Oddworld Inhabitants co-founder Lorne Lanning has spoken out quite strongly against the big gaming publisher model of doing business, saying it was the main reason he, and his studio, decided to pack it up in 2008.
Speaking in an interview with Metro (definitely worth reading through the full thing), Lanning explained that Oddworld Inhabitants closed up shop after becoming disillusioned with big-name publishers making money off the backs of developers who never saw reward for their toils.
He noted that, while his games set in the Oddworld universe sold over 5 million units, he never saw a single royalty cheque from the publishers.
“We’d had enough of the terms. We’d had enough of what was happening. And what was happening was quite simply if you wanted to build big expensive games, and you were getting them funded by a publisher, you were basically giving up your company,” Lanning said.
Without naming and shaming, Lanning said it is “common practice” for big publishers to force developers into debt so they could acquire the studios or IPs at a cheap price.
“When we created [Oddworld] we didn’t create the company to sell the company… but you would basically have these deals where if you wanted to sign a $15 million development deal, you were simultaneously signing an acquisition deal. If you had success they would be able to buy you…and they would leverage the power of that money.”
After battling against the publisher of the Oddworld games over the royalties, Lanning managed to get his intellectual property back comepletely, and subsequently exited the game development industry.

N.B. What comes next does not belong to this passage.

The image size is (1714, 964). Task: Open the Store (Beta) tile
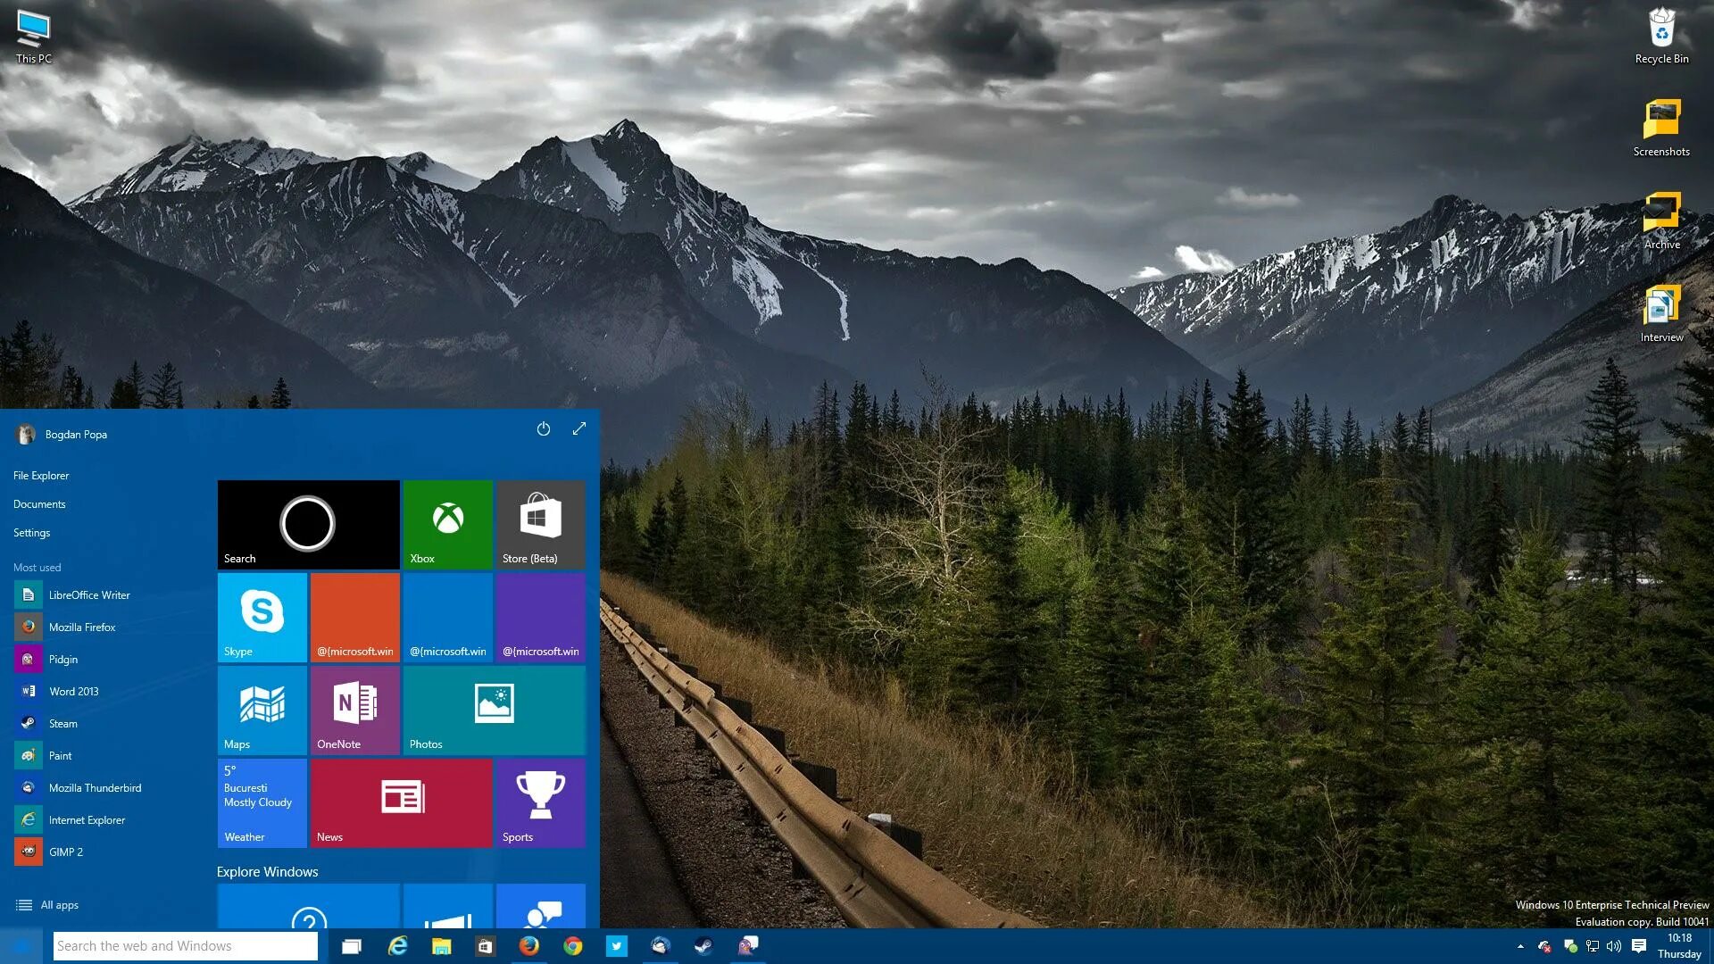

“It’s not that I didn’t want to build games, I just didn’t want to be a slave. I don’t want to be a slave to these guys who are making tons of money while the developers are not,” Lanning said.
Indie the way to go
According to Lanning – who is weeks away from releasing the completely revamped New ‘n Tasty: Abe’s Oddysee on 23 July 2014 – Oddworld’s comeback to gaming sees the developer position itself as somewhat of a “triple-A” or mid-tier indie, embracing the benefits that self-publishing and digital distribution brings.
What benefits? Well, for one, Oddworld doesn’t have to sell millions of copies to make up for a multi-million dollar marketing budget, Lanning said.
The other plus is that money earned is effectively the studio’s to do with what it likes in terms of picking the projects it chases, without stakeolders breathing down their neck.
According to Lanning, if the Abe’s Oddysee remake sells 250,000 copies (conservatively), the developer would be able to move onto giving its sequel, Abe’s Exodus, the same treatment. By shifting over 500,000 copies, it could start working on new IP.
“The big publishers are businesses that have investors…our plan is not to grow to 200 people and destroy some publisher and take their marketshare. Our plan is to build a great product that we enjoy building, be able to expose that to people that enjoy it, that feel it’s worth the value.”
“As a designer, an artist, as a creative, sure, I’d like to build really big, great, adventurous stuff. But, the terms are so unappealing that it’s just not worth it. You know? It’s just not worth it,” he said.
“I’ve worked too hard in my life to just make other people rich and drive a team into the ground.”